The tools and platforms that facilitate self-directed learning are growing by the day. Several websites provide content that is invaluable to our education. It’s easy to overlook the value of the tools and options that we now have compared to 20 years ago. Take advantage of them.

  1. Explore unrelated subjects.

“Creative insights often occur by making unusual connections: seeing analogies between ideas that have not previously been related. All of our existing ideas have creative possibilities.”
—Sir Ken Robinson 

One of my favorite joys in learning is studying seemingly unrelated subjects and then connecting them to my interests. Knowing that my mind is being exercised to connect the dots, even if it’s a subject that’s unfamiliar, allows me to unearth new insights and develop a richer understanding. It helps with cross-pollinating ideas, exercising creativity, and exploring the edges.

If you find yourself devouring the same kind of information constantly, change it up. Dive into subjects that you’re unfamiliar with and extract insights that have potential for connection. It may not be important now, but who knows what frontiers will open up. Lifelong learners collect dots, but they are even better at connecting them.
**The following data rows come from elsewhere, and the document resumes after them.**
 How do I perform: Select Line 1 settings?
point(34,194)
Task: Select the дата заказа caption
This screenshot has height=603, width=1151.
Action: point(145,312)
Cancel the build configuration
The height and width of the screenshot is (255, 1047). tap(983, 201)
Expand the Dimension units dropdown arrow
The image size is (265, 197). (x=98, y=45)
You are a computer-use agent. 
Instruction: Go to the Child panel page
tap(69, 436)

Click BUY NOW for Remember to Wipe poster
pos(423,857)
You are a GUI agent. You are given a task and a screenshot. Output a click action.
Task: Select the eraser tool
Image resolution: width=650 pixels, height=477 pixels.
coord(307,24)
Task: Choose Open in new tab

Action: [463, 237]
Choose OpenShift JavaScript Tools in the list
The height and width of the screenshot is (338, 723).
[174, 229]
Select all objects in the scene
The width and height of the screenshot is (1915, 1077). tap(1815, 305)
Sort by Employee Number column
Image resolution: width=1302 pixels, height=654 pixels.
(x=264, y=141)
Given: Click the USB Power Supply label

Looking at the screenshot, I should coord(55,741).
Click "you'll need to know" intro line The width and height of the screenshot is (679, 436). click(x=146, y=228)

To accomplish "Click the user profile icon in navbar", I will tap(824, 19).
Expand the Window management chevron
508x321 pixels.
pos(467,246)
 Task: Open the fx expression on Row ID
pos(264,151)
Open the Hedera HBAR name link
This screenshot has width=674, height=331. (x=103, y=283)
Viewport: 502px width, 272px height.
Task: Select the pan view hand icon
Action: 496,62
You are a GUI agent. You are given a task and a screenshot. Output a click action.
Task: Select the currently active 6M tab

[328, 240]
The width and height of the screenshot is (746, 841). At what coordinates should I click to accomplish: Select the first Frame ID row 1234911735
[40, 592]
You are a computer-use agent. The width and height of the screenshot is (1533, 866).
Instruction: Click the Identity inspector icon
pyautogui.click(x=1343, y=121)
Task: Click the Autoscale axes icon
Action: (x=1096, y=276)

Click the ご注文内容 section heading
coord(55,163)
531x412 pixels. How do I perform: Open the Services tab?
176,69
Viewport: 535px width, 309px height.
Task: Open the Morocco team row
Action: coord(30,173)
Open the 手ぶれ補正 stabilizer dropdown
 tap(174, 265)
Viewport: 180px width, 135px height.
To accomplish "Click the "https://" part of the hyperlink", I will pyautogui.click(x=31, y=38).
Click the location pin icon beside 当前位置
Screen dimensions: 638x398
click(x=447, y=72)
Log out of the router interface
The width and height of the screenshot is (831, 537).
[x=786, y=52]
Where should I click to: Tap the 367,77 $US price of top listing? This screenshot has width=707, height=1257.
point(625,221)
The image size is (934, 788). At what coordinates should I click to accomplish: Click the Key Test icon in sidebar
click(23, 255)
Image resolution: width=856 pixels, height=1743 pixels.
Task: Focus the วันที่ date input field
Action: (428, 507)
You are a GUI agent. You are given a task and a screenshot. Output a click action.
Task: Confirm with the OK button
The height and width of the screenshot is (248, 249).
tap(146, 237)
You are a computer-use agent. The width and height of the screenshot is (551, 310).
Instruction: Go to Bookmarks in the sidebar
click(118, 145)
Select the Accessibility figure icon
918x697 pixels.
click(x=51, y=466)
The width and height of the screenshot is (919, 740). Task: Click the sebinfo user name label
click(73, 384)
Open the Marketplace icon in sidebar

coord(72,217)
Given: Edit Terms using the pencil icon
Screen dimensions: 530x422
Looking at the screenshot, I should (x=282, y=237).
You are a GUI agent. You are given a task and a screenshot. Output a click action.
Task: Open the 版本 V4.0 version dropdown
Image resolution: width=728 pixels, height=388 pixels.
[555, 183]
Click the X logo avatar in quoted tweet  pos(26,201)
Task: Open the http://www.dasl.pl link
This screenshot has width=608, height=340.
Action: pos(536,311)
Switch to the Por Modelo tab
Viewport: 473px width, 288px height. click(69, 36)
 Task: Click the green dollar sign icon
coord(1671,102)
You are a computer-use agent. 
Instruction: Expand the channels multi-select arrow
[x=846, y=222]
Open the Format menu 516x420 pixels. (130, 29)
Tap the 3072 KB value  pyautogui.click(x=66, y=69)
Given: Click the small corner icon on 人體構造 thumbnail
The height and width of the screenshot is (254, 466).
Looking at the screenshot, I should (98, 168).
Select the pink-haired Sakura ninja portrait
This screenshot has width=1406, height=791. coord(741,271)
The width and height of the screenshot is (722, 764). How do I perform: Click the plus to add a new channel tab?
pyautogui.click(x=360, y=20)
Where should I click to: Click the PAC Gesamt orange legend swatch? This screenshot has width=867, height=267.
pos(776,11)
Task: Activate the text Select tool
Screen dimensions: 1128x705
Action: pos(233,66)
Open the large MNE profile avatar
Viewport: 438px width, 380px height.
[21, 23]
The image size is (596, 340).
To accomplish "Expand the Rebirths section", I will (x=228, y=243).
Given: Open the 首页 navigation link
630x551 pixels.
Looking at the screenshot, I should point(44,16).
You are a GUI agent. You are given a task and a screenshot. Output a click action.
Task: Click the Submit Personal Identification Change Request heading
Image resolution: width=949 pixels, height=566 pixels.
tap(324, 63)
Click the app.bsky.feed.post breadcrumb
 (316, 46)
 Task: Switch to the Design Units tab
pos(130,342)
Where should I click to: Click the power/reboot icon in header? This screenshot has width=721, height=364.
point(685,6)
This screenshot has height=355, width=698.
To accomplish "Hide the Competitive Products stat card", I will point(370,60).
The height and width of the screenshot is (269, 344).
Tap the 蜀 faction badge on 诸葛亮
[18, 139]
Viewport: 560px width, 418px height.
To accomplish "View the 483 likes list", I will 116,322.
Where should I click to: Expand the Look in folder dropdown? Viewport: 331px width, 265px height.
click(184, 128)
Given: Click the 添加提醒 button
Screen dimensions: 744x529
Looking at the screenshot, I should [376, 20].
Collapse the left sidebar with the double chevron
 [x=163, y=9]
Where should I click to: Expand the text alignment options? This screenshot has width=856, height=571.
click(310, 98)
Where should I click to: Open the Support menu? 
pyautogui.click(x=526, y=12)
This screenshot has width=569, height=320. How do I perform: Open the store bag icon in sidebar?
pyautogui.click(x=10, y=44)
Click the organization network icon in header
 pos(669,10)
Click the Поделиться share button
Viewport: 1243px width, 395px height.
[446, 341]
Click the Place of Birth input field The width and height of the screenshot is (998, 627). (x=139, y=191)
  1. Make learning a habit.

“Education is what people do to you and learning is what you do for yourself. You’re not going to be on top of mountain all by yourself with a #2 pencil … What we need to learn is how to learn.”
—Joi Ito

A desire to learn is a fruitful asset that will fuel you throughout your life. Without this unquenchable desire to grow our understanding of ourselves and the world around us, we stagnate. We become comfortable with what we know and may feel that there isn’t anything else to learn. Of course, that kind of thinking is poisonous: there is always something that we can learn that will enhance how we lead our lives and do our work.

Learning isn’t everything, however. On top of all these practices, it’s also important that we engage, discuss, and experiment with the knowledge that we obtain.

In the words of the Roman Stoic philosopher, Seneca, “If wisdom were offered me on the one condition that I should keep it shut away and not divulge it to anyone, I should reject it. There is no enjoying the possession of anything valuable unless one has someone to share it with.”

Learning is the lifeblood of a fruitful career. And it’s available to you right now. It’s neither a personality trait nor a gift. It takes humility to admit that we have much to learn, but this realization can be a catalyst to the kind of lifelong learning that helps us improve, thrive, and contribute in a way that is deeply meaningful to ourselves and others.